Walter Potter’s stuffed guinea pigs play miniature instruments. |
My hero: Walter Potter by Kate Mosse
Whether guinea pigs playing a cricket match or kittens dressed in black tie at a wedding, Walter Potter had a wonderful way of telling stories with his taxidermy
Friday 24 October 2014
Walter Potter was a self-taught, Victorian taxidermist who created an extraordinary museum of narrative, whimsical taxidermy that became famous all over the world. He was born – and lived his entire life – in the modest Sussex village of Bramber, a few miles north of Brighton. As a boy, he loved nature and wildlife.
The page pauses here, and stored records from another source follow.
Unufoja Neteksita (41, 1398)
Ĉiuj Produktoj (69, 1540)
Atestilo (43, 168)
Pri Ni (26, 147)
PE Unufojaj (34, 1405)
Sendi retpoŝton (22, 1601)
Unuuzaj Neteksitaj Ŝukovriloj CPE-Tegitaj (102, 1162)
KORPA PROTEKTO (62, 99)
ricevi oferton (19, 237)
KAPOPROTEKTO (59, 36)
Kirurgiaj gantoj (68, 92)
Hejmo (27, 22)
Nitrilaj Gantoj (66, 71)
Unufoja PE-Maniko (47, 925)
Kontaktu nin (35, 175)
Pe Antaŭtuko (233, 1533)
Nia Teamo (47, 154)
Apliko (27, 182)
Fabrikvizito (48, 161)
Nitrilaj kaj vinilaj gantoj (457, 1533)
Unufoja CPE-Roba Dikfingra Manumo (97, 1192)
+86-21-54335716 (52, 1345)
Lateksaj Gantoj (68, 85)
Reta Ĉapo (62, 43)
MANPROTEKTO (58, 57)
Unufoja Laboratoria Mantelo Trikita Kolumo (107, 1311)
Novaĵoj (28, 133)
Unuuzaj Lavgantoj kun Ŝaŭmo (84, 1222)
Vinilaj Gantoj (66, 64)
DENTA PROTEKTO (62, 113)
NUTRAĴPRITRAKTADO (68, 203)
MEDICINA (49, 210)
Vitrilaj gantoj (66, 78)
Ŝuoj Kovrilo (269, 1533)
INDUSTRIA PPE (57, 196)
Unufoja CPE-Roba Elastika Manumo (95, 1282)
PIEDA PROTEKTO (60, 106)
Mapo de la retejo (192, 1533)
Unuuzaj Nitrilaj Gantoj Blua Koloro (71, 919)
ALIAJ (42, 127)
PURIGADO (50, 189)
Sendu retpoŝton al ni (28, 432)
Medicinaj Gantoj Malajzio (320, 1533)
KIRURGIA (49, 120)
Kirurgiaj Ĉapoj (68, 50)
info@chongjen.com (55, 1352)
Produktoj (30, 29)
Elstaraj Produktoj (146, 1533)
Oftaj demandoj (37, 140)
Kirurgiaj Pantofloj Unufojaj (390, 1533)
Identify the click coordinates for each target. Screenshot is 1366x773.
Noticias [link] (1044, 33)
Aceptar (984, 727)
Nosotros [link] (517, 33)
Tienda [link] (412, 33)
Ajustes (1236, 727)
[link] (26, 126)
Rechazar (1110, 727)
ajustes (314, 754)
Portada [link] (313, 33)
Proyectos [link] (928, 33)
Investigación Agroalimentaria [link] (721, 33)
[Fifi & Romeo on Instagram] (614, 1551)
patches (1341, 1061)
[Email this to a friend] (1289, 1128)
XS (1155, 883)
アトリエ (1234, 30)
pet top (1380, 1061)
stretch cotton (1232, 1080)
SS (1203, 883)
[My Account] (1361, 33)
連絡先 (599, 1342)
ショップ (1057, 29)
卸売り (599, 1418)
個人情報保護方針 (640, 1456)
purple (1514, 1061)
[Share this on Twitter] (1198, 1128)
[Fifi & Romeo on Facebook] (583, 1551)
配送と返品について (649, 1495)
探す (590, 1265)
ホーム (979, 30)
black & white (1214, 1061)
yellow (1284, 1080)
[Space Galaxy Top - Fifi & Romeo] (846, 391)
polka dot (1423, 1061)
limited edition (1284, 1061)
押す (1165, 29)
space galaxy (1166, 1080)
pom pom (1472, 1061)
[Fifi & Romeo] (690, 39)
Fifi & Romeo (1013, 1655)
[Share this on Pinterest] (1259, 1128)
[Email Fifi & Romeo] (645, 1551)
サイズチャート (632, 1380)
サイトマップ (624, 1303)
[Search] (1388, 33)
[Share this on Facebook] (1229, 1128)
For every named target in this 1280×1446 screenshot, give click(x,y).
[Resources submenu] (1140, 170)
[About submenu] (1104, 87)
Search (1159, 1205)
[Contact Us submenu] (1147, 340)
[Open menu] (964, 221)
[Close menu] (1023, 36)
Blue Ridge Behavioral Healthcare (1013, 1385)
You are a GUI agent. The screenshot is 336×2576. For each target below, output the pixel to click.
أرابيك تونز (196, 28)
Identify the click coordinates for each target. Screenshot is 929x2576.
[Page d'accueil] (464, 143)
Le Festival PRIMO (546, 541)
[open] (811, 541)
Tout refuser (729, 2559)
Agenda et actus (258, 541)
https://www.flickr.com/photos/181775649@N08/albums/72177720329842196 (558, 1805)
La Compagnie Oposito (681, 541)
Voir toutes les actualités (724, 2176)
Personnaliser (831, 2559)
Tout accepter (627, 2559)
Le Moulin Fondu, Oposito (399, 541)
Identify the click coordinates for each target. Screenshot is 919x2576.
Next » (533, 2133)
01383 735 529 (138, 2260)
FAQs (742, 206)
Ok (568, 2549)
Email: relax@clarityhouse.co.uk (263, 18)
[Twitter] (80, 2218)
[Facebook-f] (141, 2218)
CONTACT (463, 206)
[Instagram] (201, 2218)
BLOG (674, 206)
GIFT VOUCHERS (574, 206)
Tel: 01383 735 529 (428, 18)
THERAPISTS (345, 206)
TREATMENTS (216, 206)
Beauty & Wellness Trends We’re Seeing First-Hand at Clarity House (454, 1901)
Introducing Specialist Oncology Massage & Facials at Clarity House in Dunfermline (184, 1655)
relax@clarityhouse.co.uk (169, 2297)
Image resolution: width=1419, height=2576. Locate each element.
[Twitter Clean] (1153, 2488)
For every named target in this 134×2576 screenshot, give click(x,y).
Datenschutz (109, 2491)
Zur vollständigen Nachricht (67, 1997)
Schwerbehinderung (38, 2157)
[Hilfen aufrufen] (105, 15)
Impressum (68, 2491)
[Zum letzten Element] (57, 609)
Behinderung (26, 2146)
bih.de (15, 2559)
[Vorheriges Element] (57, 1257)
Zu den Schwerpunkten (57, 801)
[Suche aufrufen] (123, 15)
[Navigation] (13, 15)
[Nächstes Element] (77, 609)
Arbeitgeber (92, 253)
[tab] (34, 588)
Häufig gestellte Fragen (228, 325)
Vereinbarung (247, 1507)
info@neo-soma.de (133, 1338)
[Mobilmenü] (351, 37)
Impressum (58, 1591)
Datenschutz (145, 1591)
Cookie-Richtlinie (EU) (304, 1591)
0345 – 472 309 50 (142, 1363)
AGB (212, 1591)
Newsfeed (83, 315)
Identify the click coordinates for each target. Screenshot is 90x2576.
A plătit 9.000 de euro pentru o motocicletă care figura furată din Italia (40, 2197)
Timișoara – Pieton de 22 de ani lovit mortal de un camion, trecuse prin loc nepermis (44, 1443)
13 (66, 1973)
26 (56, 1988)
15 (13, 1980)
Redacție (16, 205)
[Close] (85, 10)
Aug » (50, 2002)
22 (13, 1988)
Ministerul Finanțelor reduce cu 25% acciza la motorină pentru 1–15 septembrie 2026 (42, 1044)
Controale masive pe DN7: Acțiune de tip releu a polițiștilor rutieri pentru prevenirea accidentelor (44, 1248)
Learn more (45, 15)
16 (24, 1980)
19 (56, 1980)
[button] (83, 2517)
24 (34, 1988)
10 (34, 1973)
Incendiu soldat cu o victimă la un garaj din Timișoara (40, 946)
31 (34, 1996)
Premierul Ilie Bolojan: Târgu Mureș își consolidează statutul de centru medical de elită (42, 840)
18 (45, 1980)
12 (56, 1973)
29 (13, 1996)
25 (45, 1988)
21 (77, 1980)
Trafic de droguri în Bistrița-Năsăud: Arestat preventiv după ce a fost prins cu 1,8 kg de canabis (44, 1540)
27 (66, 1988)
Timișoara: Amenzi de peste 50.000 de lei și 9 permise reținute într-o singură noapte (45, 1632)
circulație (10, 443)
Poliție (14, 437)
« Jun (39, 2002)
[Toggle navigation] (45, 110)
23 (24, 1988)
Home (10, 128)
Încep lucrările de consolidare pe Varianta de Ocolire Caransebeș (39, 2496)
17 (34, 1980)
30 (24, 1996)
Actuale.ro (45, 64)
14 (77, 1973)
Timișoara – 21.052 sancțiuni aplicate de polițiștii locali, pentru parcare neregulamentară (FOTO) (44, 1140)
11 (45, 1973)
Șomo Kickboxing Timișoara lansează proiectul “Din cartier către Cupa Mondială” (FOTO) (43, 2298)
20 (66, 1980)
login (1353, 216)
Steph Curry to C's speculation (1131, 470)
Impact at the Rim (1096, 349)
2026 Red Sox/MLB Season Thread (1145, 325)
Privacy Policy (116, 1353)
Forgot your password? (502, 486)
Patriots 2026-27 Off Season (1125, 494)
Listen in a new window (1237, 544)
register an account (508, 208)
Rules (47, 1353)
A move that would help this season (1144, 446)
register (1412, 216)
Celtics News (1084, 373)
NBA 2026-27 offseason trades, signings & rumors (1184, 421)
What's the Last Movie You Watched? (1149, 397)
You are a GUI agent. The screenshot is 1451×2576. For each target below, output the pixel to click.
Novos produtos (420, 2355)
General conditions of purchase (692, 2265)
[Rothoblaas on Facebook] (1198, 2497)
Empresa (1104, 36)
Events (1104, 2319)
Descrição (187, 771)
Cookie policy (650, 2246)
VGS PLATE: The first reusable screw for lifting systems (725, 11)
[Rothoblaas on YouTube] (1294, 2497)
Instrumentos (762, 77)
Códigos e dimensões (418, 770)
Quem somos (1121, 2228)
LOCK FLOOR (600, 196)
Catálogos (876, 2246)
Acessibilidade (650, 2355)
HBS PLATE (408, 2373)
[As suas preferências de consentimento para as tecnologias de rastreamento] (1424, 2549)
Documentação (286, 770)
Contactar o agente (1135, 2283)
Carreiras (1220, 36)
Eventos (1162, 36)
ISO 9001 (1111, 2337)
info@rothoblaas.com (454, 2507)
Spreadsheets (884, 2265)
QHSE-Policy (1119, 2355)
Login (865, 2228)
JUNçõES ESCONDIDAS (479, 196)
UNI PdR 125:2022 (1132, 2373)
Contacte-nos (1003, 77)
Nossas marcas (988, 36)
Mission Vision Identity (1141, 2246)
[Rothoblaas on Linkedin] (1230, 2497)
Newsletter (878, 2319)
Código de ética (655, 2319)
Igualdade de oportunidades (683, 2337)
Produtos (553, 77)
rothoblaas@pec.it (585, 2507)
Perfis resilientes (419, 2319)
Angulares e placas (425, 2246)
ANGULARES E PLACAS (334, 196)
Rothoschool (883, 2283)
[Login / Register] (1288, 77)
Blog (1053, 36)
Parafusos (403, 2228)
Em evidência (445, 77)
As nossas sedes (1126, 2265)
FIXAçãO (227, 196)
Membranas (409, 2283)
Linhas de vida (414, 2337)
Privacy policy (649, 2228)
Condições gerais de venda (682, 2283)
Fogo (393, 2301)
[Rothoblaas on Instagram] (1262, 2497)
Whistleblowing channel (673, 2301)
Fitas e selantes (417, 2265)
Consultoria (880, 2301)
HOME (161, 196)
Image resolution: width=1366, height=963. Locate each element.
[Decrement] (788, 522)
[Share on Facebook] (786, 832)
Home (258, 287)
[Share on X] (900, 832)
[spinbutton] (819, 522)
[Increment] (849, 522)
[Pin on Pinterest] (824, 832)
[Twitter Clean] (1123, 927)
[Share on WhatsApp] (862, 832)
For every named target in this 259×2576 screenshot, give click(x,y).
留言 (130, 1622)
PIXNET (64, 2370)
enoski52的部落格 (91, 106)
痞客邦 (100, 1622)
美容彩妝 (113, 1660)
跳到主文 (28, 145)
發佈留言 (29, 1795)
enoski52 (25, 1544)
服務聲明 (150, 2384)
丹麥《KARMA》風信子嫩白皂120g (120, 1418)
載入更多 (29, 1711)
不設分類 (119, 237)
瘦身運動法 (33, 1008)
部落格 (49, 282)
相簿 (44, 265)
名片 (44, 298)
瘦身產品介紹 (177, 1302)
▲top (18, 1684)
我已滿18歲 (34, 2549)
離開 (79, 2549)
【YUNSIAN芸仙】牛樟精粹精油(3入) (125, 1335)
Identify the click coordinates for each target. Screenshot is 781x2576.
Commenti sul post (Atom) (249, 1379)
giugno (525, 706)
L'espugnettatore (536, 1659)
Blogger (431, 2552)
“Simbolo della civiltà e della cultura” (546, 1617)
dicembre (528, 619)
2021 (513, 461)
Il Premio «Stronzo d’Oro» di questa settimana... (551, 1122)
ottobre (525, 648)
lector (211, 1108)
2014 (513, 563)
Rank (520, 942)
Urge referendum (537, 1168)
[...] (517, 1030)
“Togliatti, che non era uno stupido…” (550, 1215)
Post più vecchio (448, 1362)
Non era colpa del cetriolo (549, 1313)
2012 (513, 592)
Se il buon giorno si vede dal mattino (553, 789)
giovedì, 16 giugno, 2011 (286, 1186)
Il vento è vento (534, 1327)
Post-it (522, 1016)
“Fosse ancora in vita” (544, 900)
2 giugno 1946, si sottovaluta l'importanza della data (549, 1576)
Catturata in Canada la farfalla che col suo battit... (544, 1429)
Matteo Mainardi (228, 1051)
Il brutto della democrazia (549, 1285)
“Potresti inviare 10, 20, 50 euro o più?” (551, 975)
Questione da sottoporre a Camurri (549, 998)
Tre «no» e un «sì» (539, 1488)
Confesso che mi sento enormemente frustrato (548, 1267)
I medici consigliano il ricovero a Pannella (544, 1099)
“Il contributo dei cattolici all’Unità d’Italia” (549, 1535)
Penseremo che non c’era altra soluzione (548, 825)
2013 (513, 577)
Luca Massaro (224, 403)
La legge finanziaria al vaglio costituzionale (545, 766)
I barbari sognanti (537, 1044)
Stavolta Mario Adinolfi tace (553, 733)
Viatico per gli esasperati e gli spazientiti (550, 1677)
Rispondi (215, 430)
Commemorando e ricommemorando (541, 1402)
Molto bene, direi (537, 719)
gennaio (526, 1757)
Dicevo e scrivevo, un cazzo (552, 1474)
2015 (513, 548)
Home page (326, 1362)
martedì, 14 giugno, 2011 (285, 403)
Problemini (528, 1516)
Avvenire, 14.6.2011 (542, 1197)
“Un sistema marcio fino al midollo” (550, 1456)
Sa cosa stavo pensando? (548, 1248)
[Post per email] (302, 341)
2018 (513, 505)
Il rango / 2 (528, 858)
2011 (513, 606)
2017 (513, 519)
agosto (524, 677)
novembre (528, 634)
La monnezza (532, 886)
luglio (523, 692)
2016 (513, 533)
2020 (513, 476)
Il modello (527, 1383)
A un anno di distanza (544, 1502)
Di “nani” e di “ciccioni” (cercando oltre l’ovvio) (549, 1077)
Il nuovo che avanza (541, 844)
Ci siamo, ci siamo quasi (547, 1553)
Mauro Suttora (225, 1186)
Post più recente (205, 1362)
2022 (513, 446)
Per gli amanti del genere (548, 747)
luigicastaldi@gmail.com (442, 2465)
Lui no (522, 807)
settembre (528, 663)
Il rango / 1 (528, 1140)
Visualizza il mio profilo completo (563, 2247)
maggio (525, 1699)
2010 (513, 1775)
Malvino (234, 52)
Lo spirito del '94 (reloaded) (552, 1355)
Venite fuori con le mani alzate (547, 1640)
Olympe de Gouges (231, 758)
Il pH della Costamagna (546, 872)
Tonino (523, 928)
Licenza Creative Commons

From manuals (and a trip to the Great Exhibition in 1851) he taught himself to skin, preserve and stuff the creatures brought to him by local farmers and family friends: cats, foxes, rats, frogs, his own pet canary.
But Potter stands out because he didn’t simply preserve the creatures in his care, rather he told stories: his tableaux were unique, retellings in fur and feathers of nursery rhymes or folktales: The Death and Burial of Cock Robin, with all the birds of the air a-sighing and a-sobbing; The Kittens’ Wedding, with each feline guest dressed in black tie or white dress; the Guinea Pigs’ Cricket Match and Band, the score forever frozen at 189 for 7, and the squirrels playing cards and smoking cigars in The Upper Ten.
I first visited Potter’s museum in the 1970s, after it had moved from Brighton to Arundel, and fell in love with the place. It wasn’t just the surreal weirdness of some of the more grotesque pieces (twin Siamese pigs suspended in a glass jar; a two-headed kitten), I was amazed by the incredible attention to detail, the love and care he had taken.
Looking back, and moved, finally, to tell my own story inspired by his work, I admire even more the fact that he created precisely what he wanted. He was not swayed by fashion or finance – though he was a canny businessman – but was driven by passion and determination. He was a man of Sussex, inspired by the landscape and local knowledge, and many of us are indebted to his imagination.
It is a great tragedy for British craftsmanship that the collection was auctioned off piecemeal in 2003 rather than being kept intact, though his legacy lives on.